## Source data
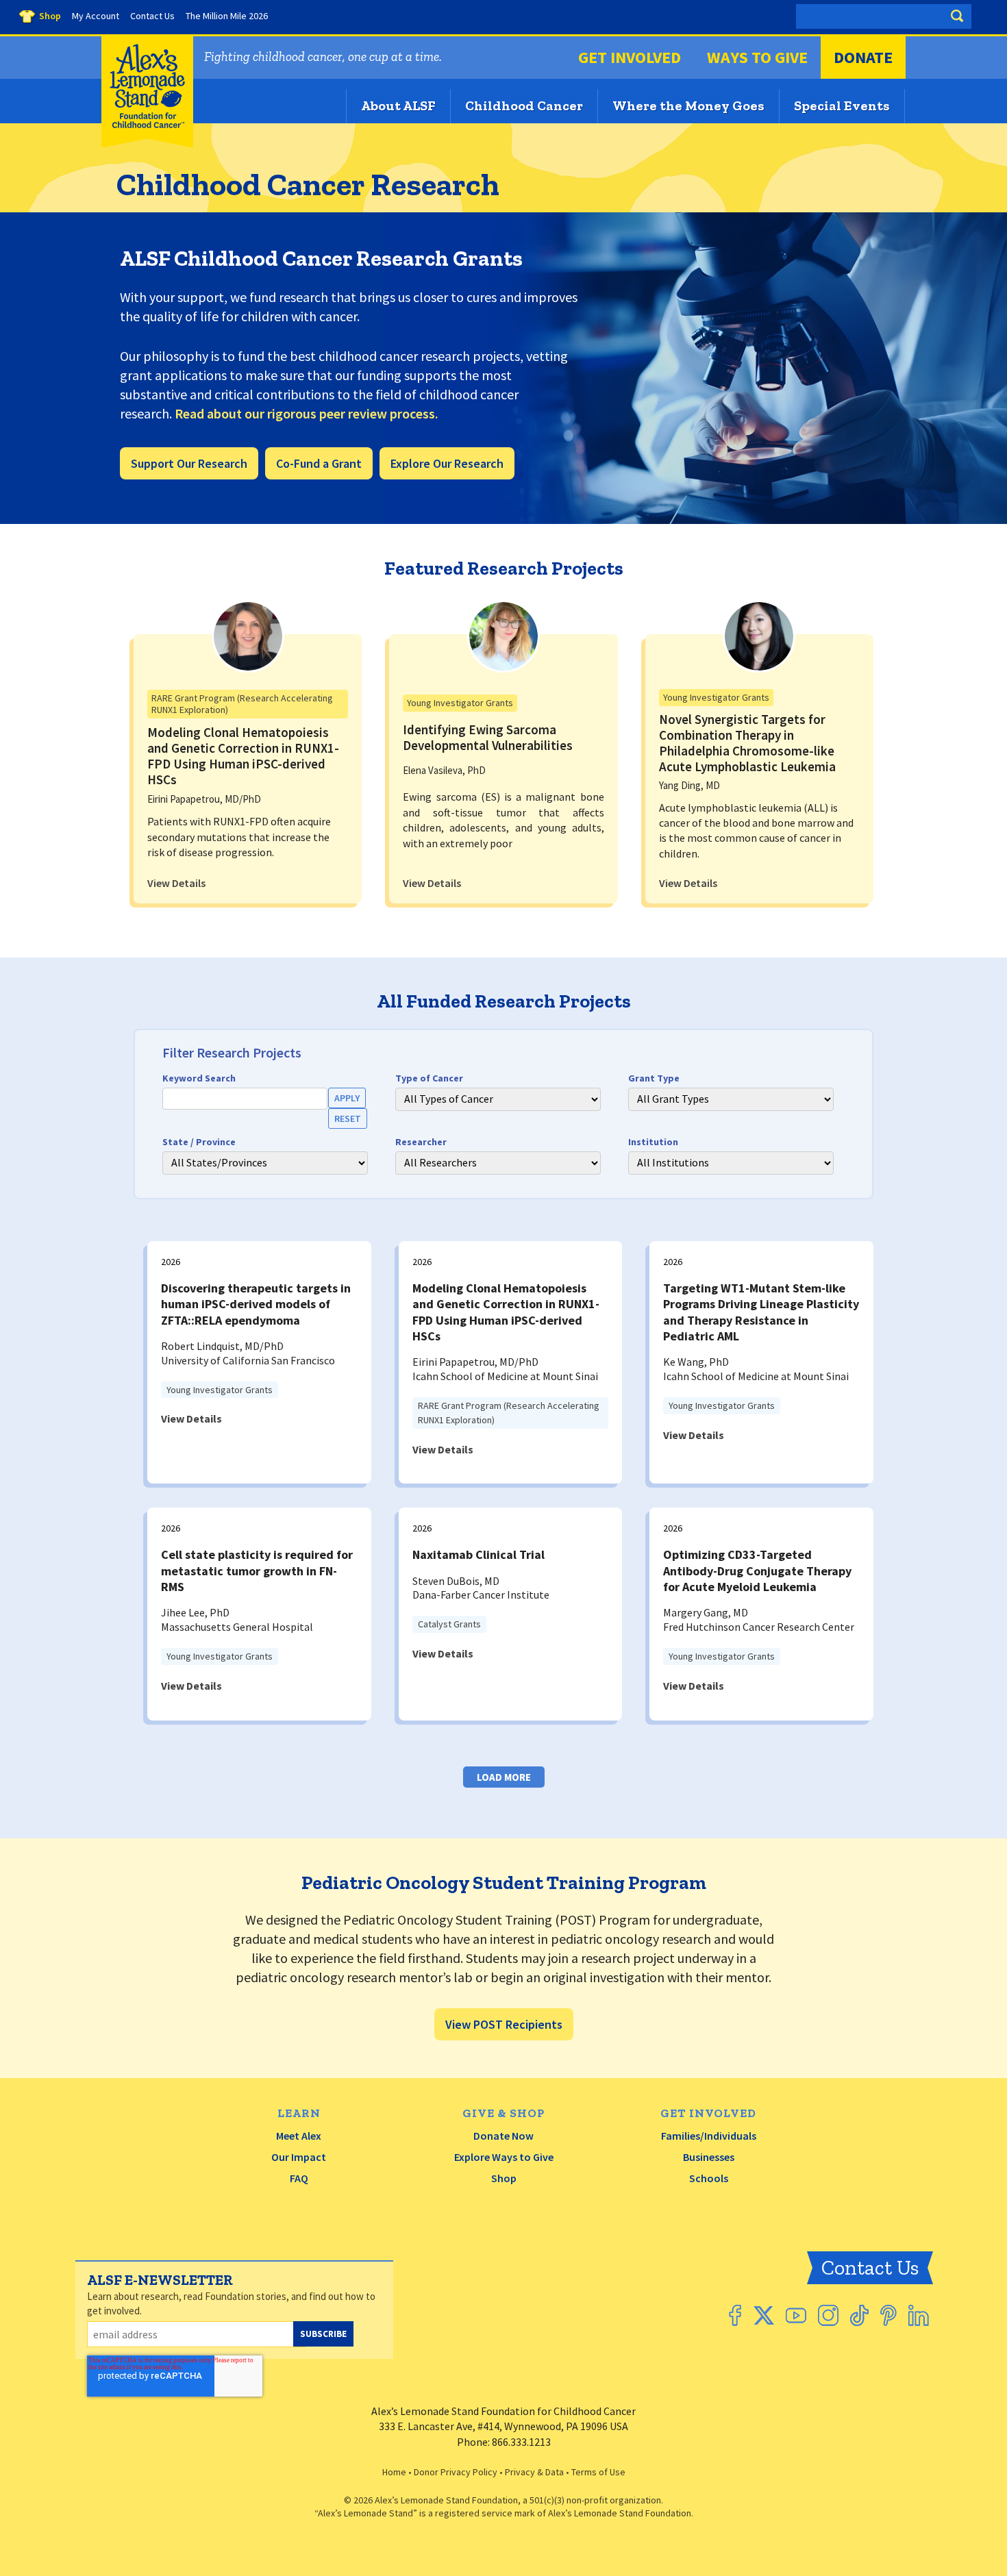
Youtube (796, 2315)
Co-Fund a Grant (319, 463)
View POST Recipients (503, 2024)
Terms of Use (598, 2472)
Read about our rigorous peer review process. (306, 413)
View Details (176, 883)
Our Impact (298, 2157)
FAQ (299, 2178)
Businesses (708, 2157)
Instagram (828, 2315)
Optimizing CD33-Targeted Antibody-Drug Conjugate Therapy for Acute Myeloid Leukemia (757, 1571)
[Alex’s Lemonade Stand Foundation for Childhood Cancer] (147, 144)
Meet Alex (298, 2135)
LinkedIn (918, 2315)
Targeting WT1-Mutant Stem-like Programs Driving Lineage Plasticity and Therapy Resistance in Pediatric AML (761, 1312)
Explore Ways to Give (504, 2157)
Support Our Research (189, 463)
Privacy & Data (534, 2472)
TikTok (859, 2315)
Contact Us (870, 2267)
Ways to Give (757, 57)
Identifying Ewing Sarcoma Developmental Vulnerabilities (488, 737)
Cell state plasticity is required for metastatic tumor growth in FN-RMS (257, 1571)
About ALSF (398, 105)
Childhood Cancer (524, 105)
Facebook (735, 2315)
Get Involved (629, 57)
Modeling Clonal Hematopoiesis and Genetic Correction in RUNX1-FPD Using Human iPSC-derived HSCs (243, 755)
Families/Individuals (708, 2135)
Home (394, 2472)
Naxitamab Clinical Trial (478, 1554)
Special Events (842, 105)
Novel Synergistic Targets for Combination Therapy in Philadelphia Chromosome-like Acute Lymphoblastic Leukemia (747, 742)
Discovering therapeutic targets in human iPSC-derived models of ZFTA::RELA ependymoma (256, 1304)
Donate (863, 57)
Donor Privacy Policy (455, 2472)
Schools (708, 2178)
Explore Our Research (446, 463)
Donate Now (503, 2135)
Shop (504, 2178)
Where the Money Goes (688, 105)
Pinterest (888, 2315)
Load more (504, 1777)
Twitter (763, 2315)
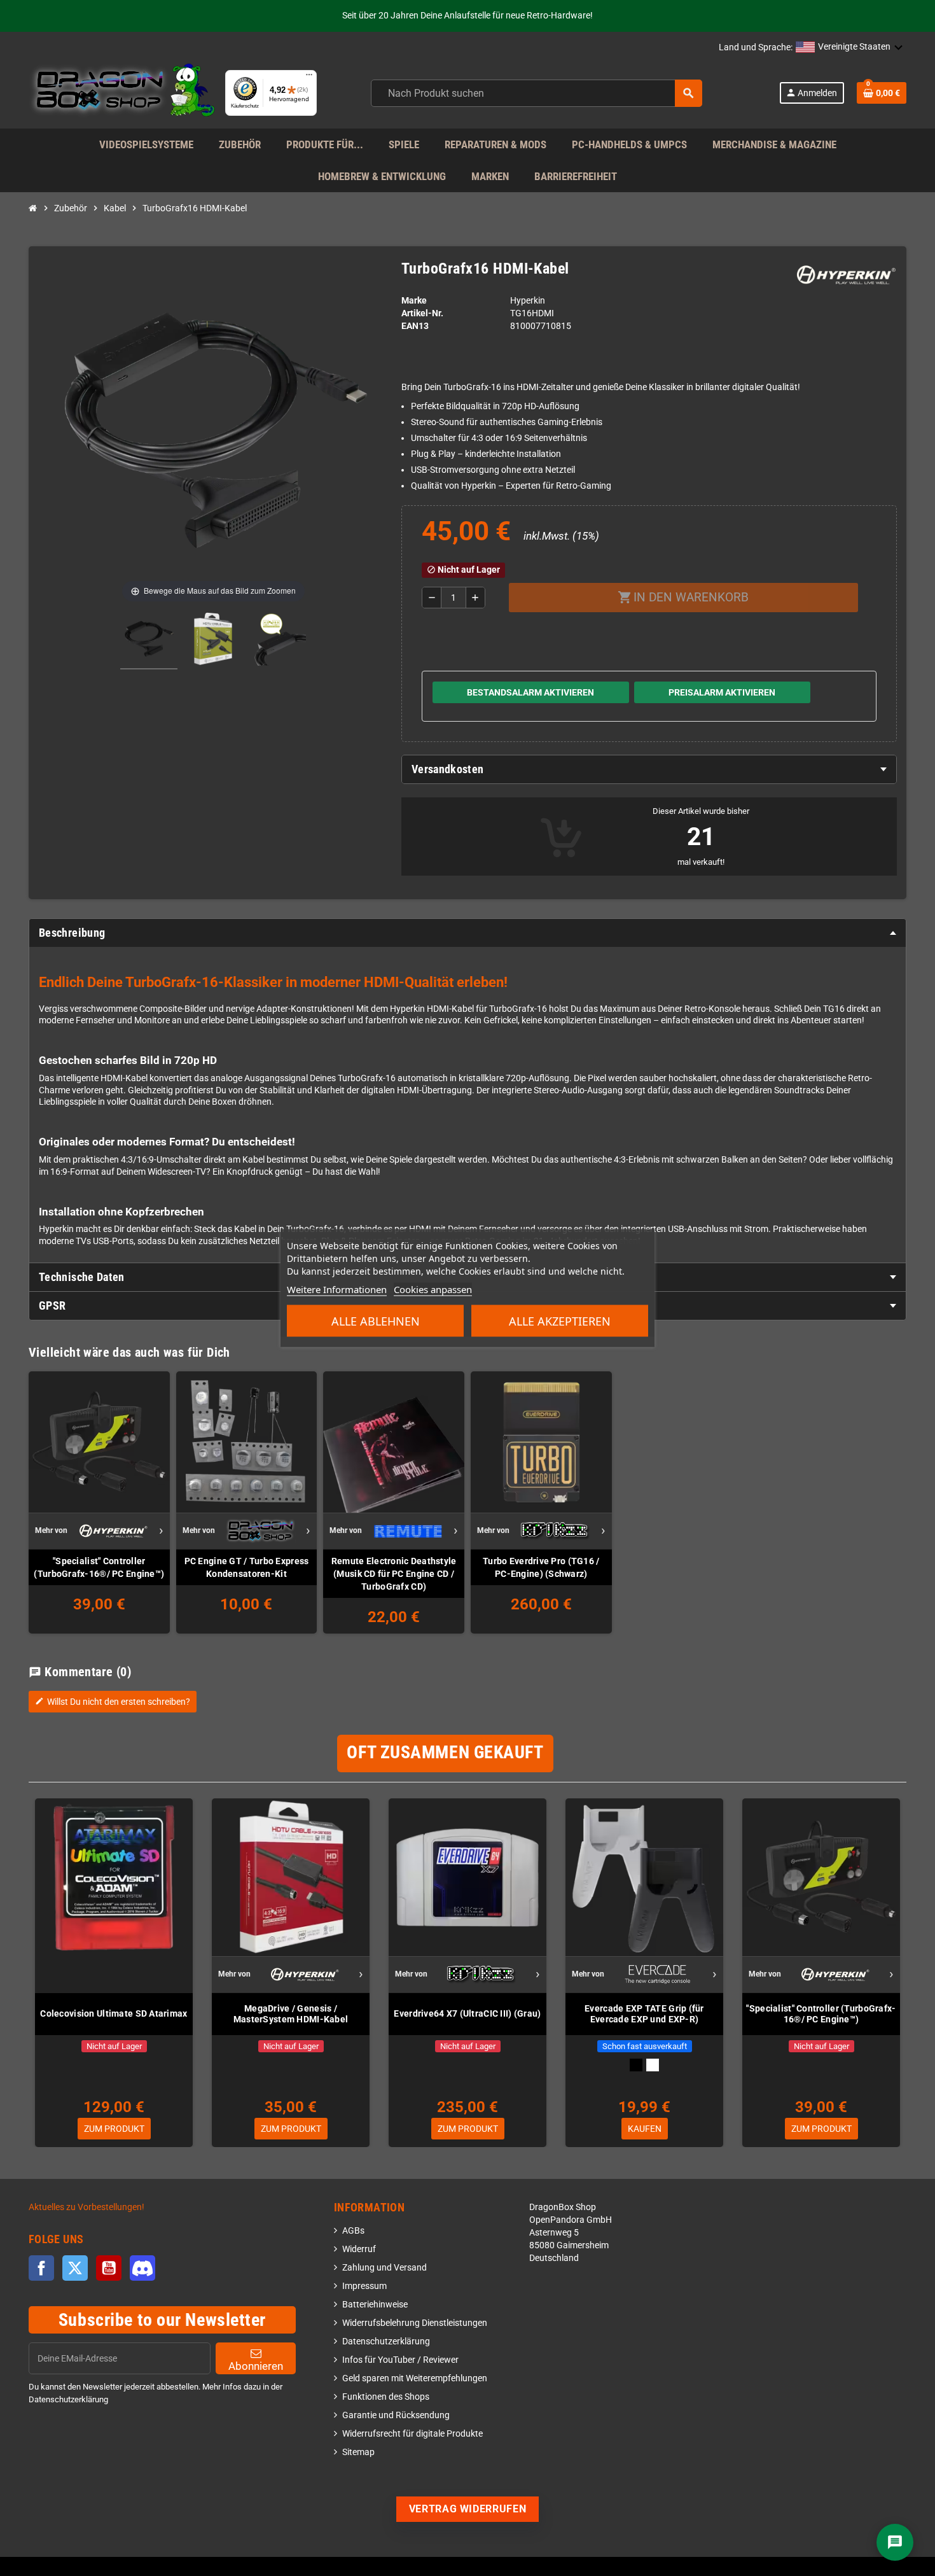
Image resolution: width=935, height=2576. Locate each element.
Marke (414, 300)
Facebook (41, 2268)
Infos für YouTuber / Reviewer (400, 2360)
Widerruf (359, 2249)
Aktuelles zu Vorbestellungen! (86, 2207)
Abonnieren (255, 2366)
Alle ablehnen (375, 1321)
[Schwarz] (636, 2065)
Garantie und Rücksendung (396, 2415)
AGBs (353, 2230)
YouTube (108, 2268)
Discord (142, 2268)
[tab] (649, 769)
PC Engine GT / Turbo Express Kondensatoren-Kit (246, 1567)
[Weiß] (652, 2065)
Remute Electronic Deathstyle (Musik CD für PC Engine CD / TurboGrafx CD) (394, 1574)
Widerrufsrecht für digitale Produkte (412, 2433)
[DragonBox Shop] (122, 92)
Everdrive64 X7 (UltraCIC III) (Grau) (467, 2013)
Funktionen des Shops (385, 2396)
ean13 (415, 326)
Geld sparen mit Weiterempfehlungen (414, 2378)
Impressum (364, 2286)
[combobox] (536, 93)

## Your objective
Look above for the line holding "View Details (176, 883)". Print it and every line after it, exactly, through the line holding "Identifying Ewing Sarcoma".

## Result of this task
View Details (176, 883)
Our Impact (298, 2157)
FAQ (299, 2178)
Businesses (708, 2157)
Instagram (828, 2315)
Optimizing CD33-Targeted Antibody-Drug Conjugate Therapy for Acute Myeloid Leukemia (757, 1571)
[Alex’s Lemonade Stand Foundation for Childhood Cancer] (147, 144)
Meet Alex (298, 2135)
LinkedIn (918, 2315)
Targeting WT1-Mutant Stem-like Programs Driving Lineage Plasticity and Therapy Resistance in Pediatric AML (761, 1312)
Explore Ways to Give (504, 2157)
Support Our Research (189, 463)
Privacy & Data (534, 2472)
TikTok (859, 2315)
Contact Us (870, 2267)
Ways to Give (757, 57)
Identifying Ewing Sarcoma Developmental Vulnerabilities (488, 737)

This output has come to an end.